◆ DESCRIPTION OF THE TASK: Print, word for word, the stretch of records from the line containing "Given: Open the FILE tab" through the line containing "(x=13, y=66)". Leave the pictures out.

◆ RECORDED DATA:

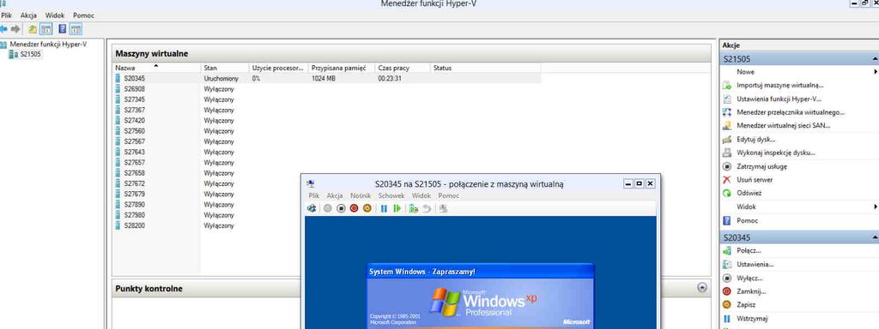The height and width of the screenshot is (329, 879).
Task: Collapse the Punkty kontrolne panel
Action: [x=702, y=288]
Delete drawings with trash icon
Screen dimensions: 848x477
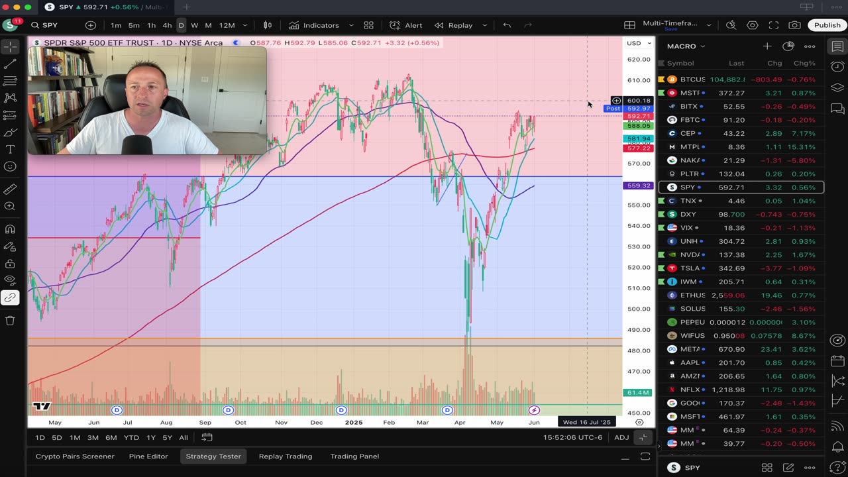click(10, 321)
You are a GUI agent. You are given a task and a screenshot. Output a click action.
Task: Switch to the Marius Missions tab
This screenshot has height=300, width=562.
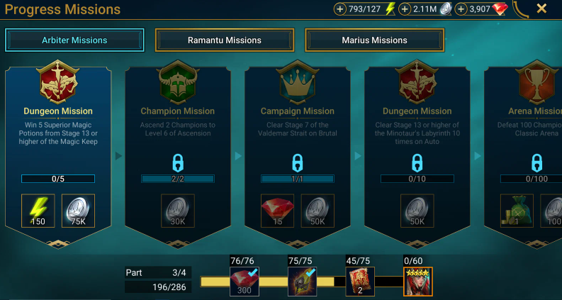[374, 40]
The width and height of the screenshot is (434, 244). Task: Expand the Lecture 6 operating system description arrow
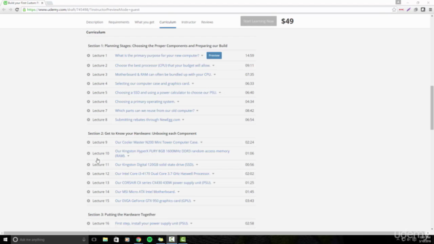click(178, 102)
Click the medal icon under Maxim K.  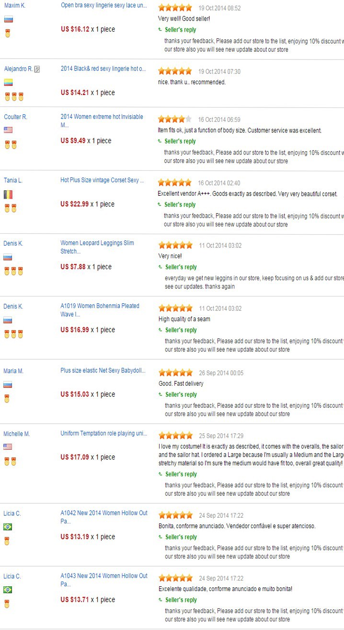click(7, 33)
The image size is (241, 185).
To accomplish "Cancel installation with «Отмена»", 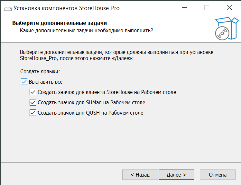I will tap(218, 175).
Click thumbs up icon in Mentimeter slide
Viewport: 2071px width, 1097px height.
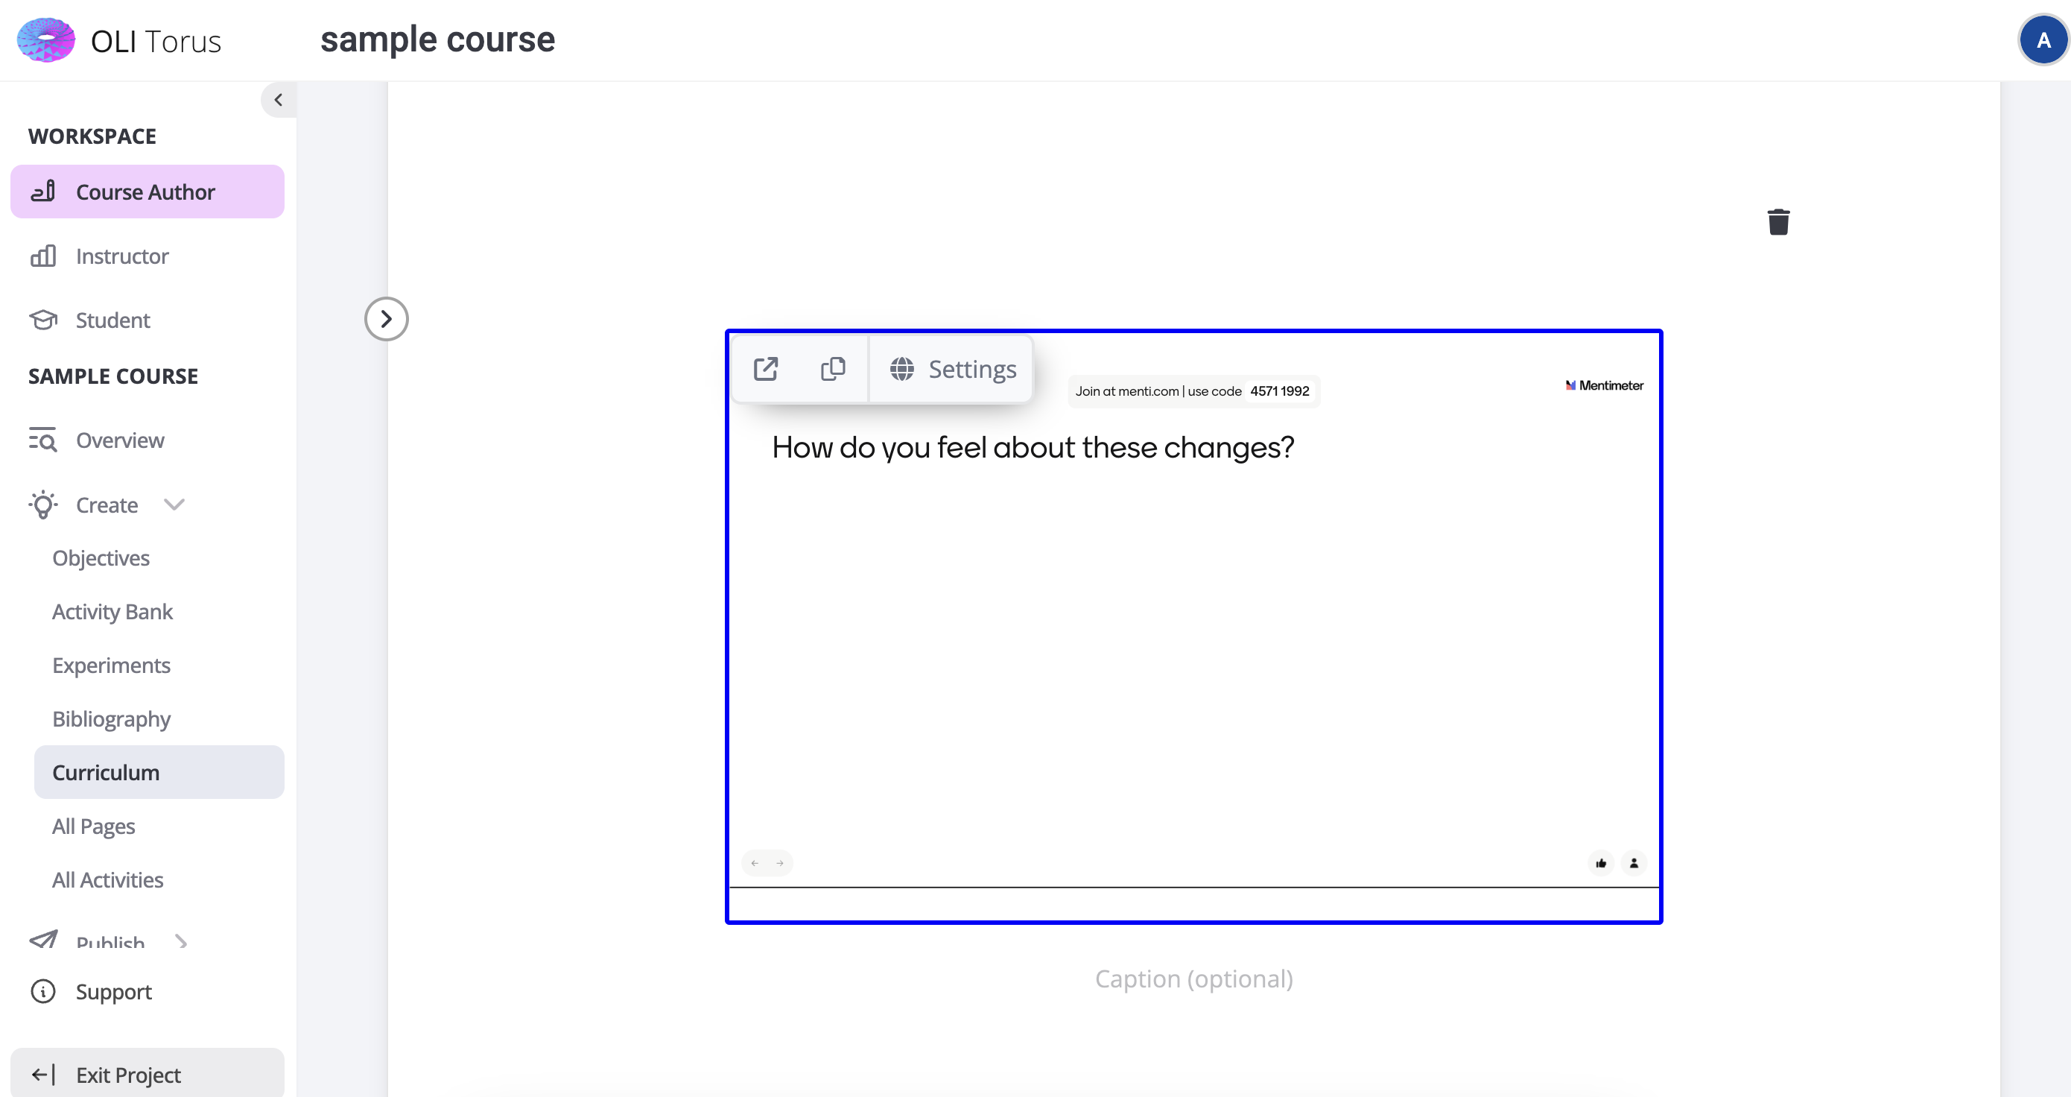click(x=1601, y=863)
* * *
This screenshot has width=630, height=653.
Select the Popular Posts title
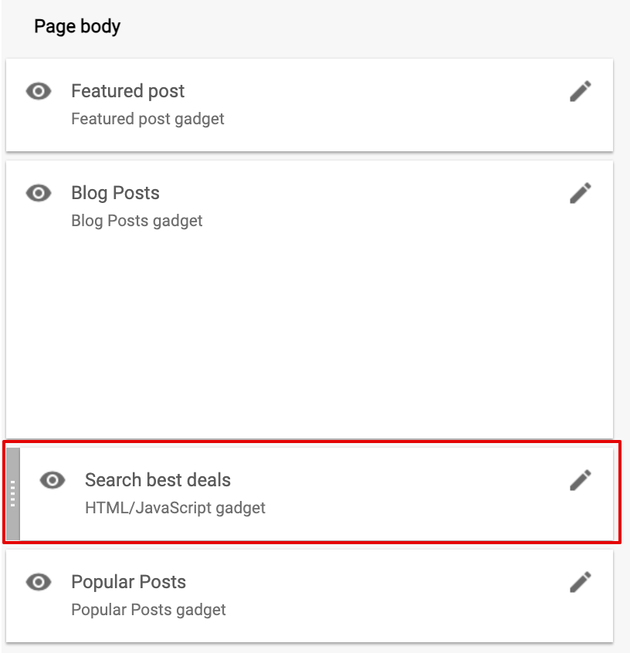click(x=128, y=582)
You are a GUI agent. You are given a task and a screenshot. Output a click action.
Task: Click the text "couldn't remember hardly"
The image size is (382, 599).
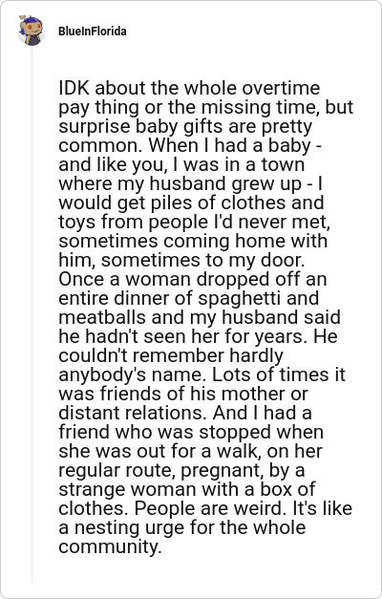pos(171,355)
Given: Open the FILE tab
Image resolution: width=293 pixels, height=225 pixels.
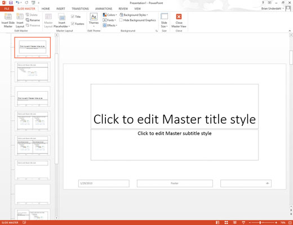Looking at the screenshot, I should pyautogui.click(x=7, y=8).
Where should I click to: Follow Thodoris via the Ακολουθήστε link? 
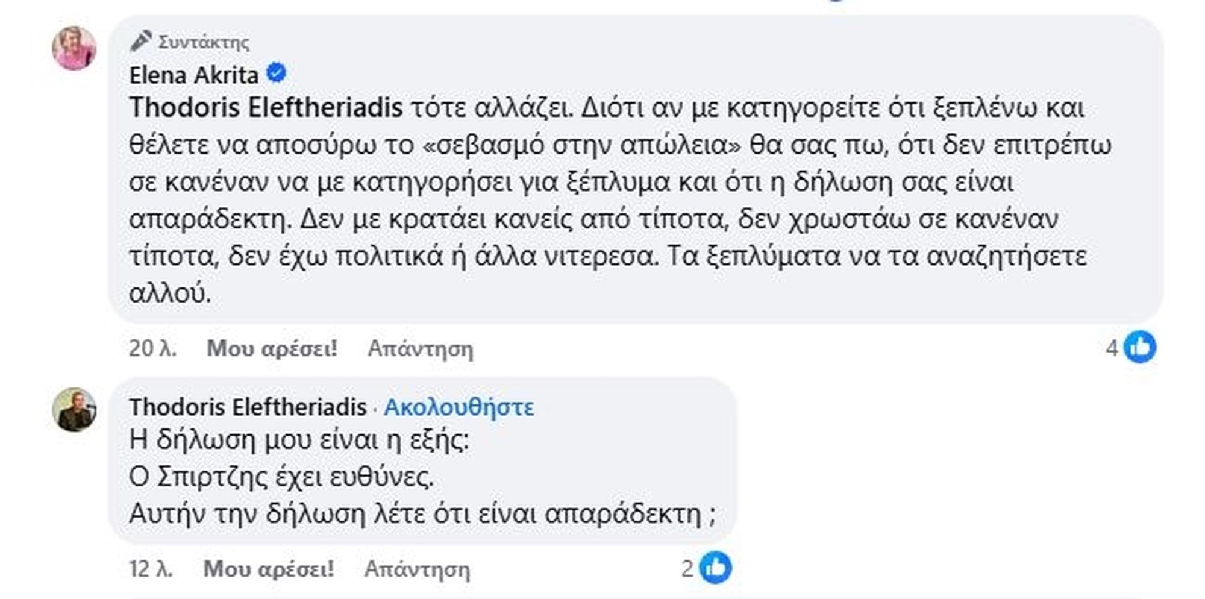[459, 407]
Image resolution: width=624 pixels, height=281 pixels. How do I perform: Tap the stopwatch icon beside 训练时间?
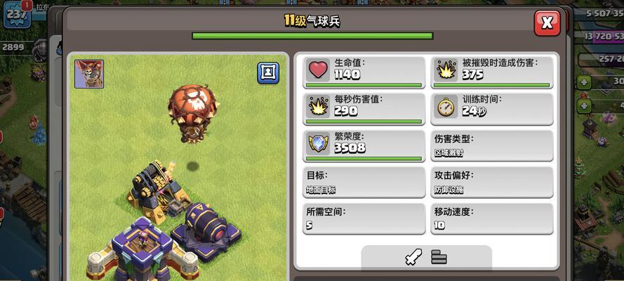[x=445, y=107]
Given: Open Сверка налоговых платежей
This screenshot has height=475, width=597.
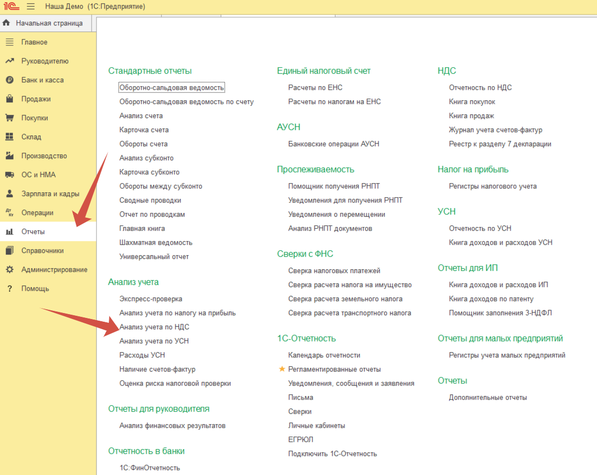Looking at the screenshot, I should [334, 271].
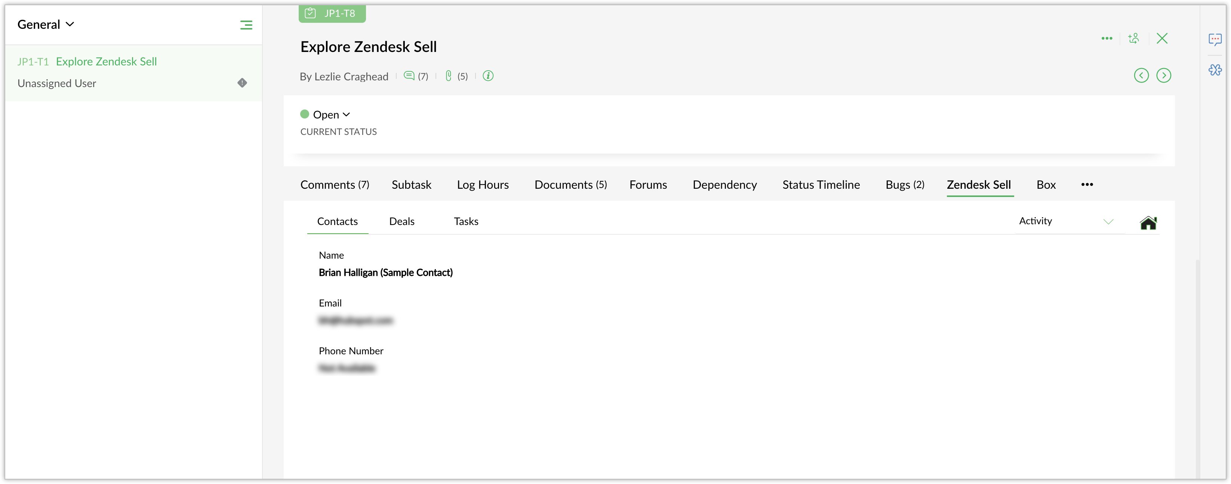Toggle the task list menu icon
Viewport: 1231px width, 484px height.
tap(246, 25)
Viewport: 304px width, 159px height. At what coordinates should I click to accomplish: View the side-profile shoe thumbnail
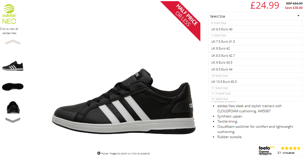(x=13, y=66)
==
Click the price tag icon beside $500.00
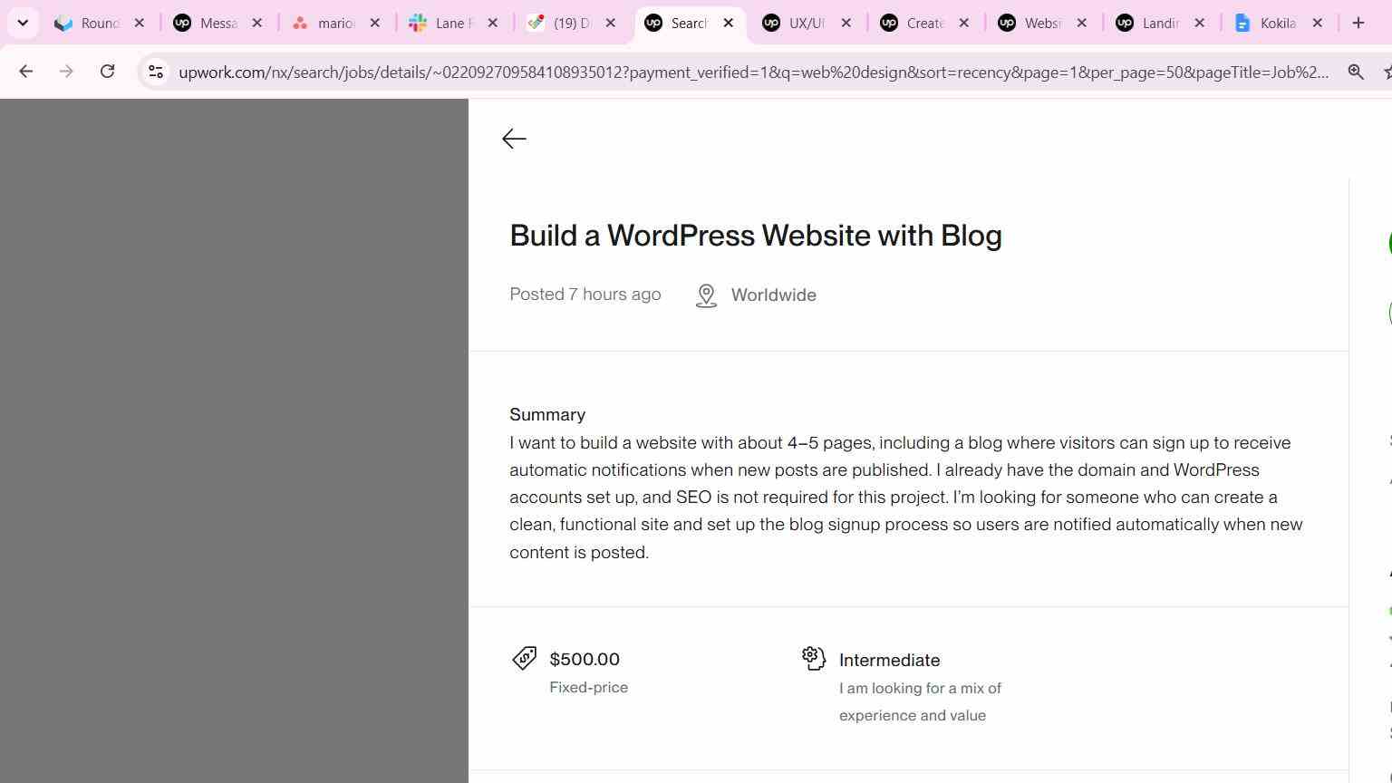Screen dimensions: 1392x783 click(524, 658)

◆ TASK SOLUTION:
Given: Open the FILE tab
Image resolution: width=293 pixels, height=225 pixels.
Looking at the screenshot, I should pyautogui.click(x=7, y=8).
Where should I click to: Follow Thodoris via the Ακολουθήστε link? 
[459, 407]
Image resolution: width=624 pixels, height=281 pixels. How do I perform: Tap the stopwatch icon beside 训练时间?
[x=445, y=107]
Given: Open Сверка налоговых платежей
This screenshot has height=475, width=597.
Looking at the screenshot, I should [334, 271].
Toggle the task list menu icon
Viewport: 1231px width, 484px height.
tap(246, 25)
Viewport: 304px width, 159px height. At what coordinates should I click to accomplish: View the side-profile shoe thumbnail
(x=13, y=66)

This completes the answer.